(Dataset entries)

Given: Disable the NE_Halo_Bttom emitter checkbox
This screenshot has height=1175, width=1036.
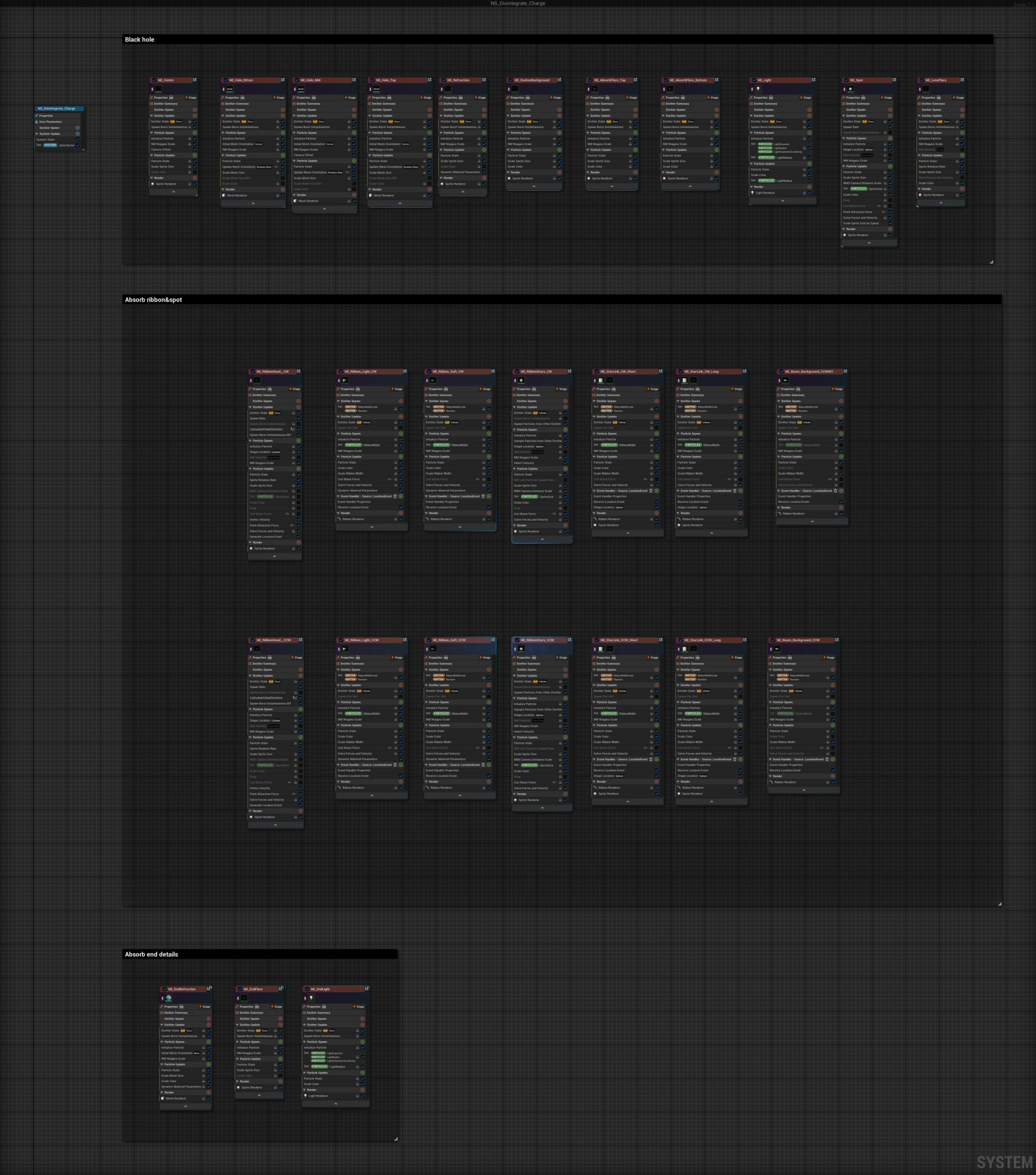Looking at the screenshot, I should (225, 80).
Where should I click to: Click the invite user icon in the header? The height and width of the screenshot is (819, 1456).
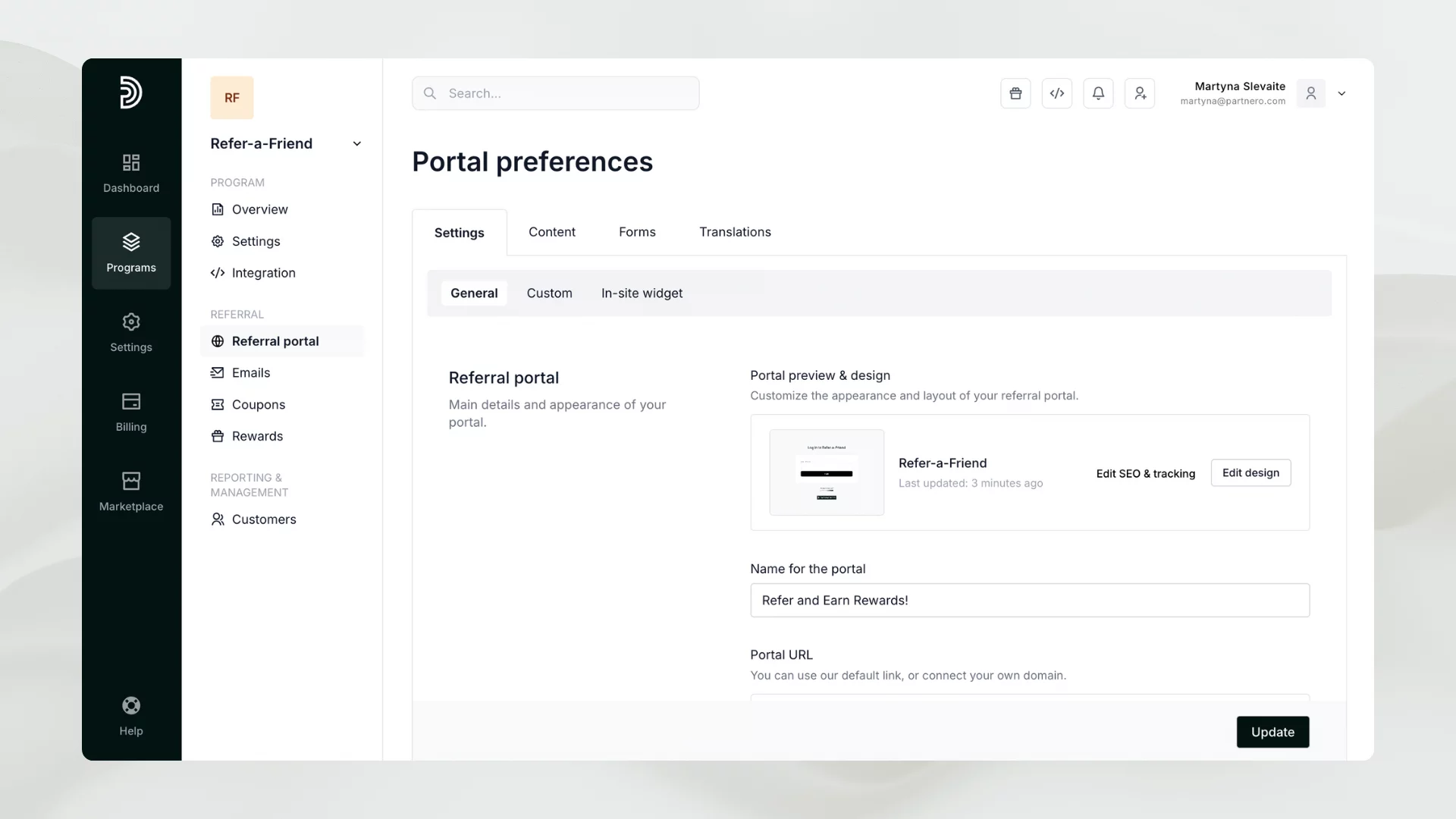1140,93
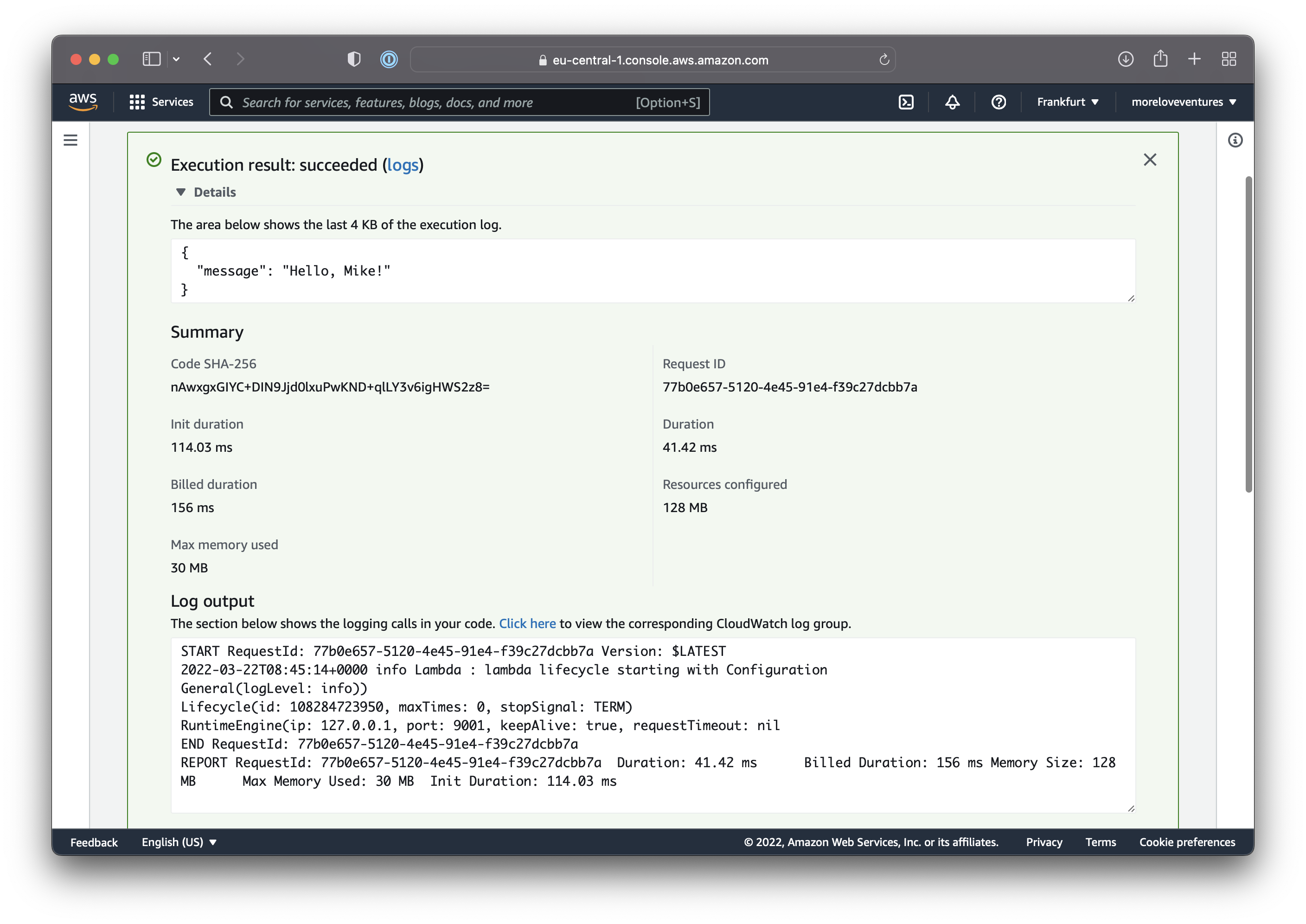Open Safari's downloads icon
Screen dimensions: 1306x924
click(1125, 59)
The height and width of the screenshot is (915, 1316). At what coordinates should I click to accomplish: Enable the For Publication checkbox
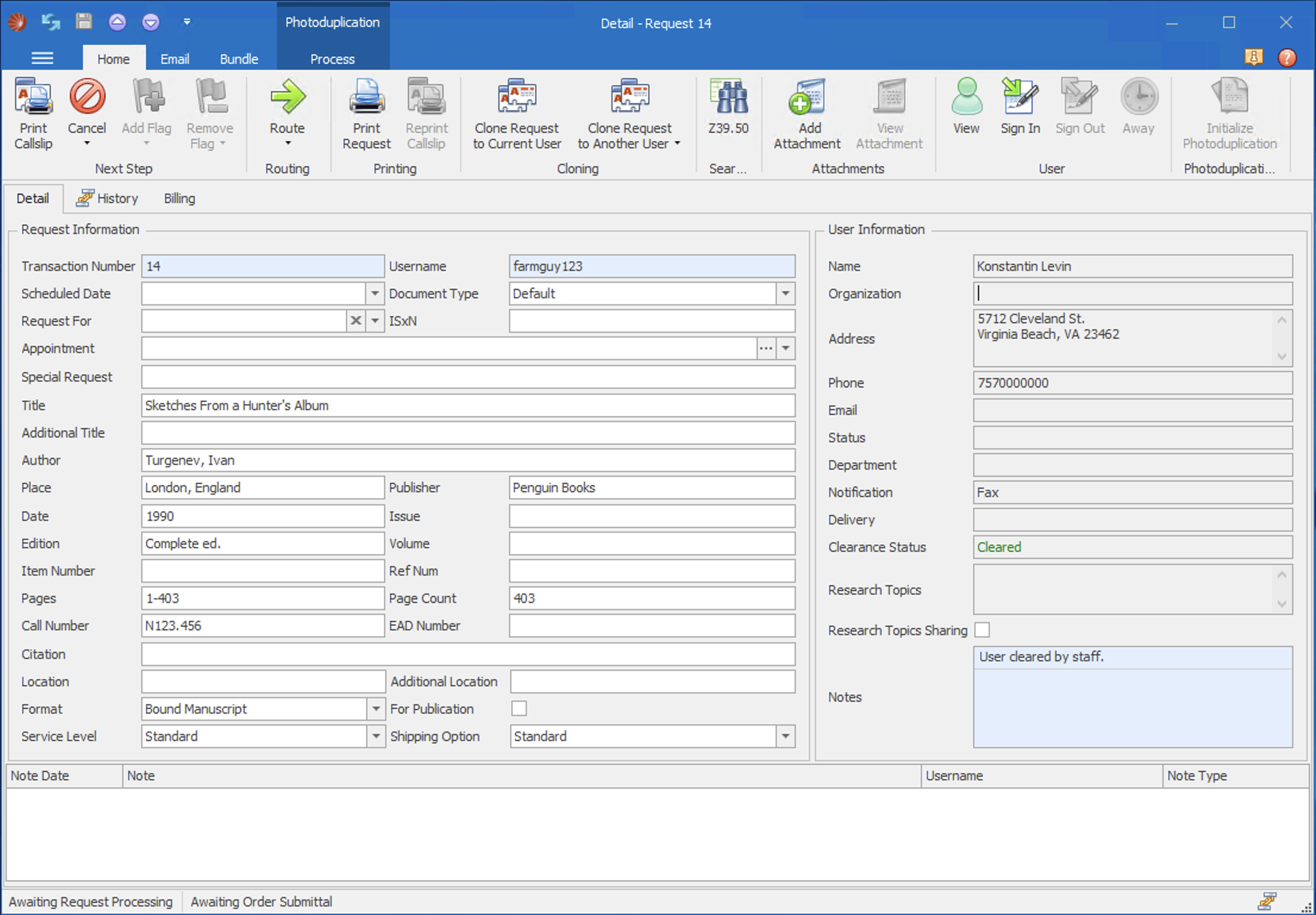(x=519, y=708)

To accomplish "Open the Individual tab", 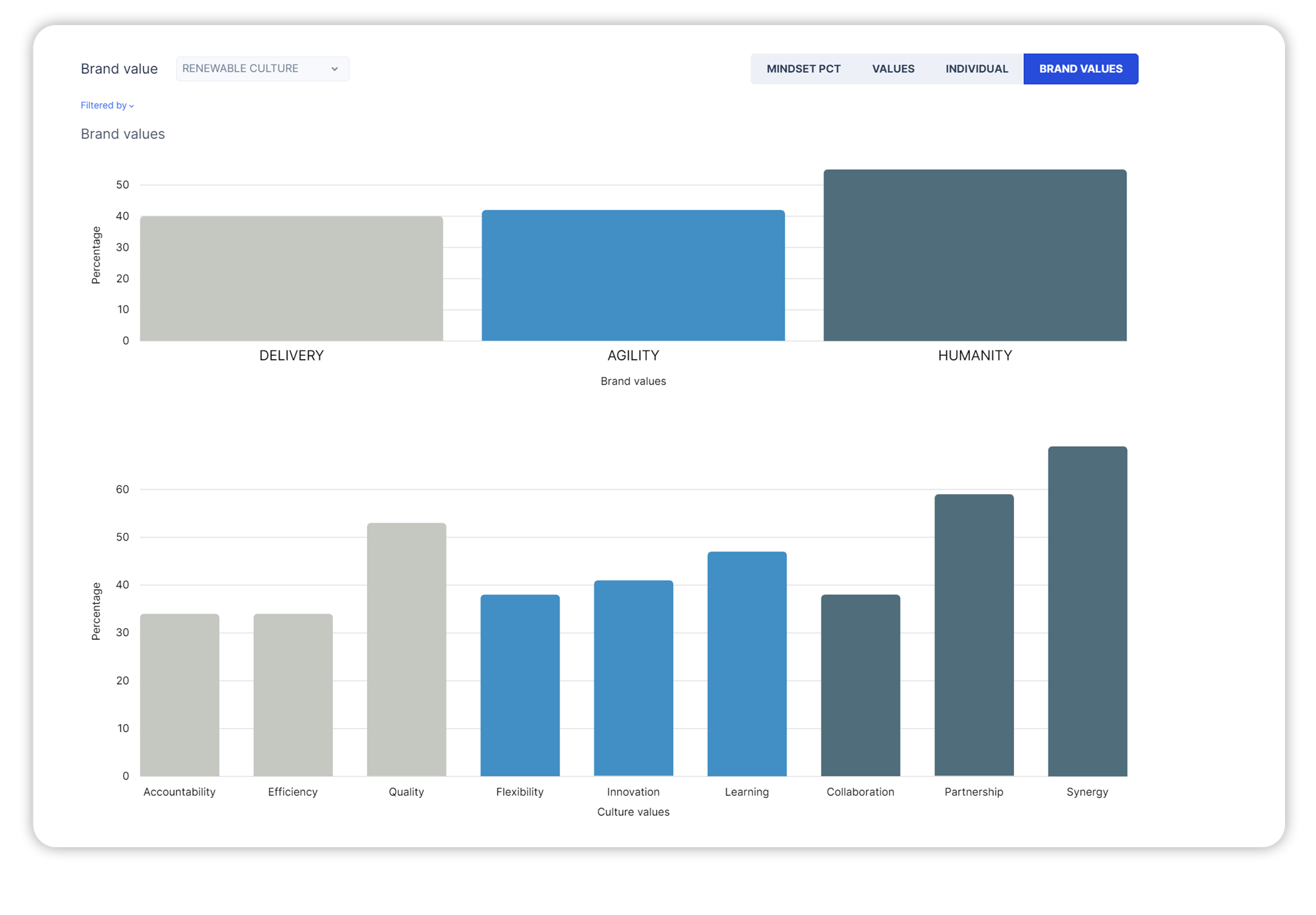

> **TASK BRIEF**
All entries above are to be reproduced exactly, with no pictures.

> **TASK OUTPUT**
Given: Disable the NE_Halo_Bttom emitter checkbox
This screenshot has height=1175, width=1036.
Looking at the screenshot, I should (225, 80).
Where should I click to: Click the invite user icon in the header? The height and width of the screenshot is (819, 1456).
1140,93
Open Safari's downloads icon
Screen dimensions: 1306x924
click(1125, 59)
The height and width of the screenshot is (915, 1316). At what coordinates should I click to accomplish: Enable the For Publication checkbox
(x=519, y=708)

To accomplish "Open the Individual tab", 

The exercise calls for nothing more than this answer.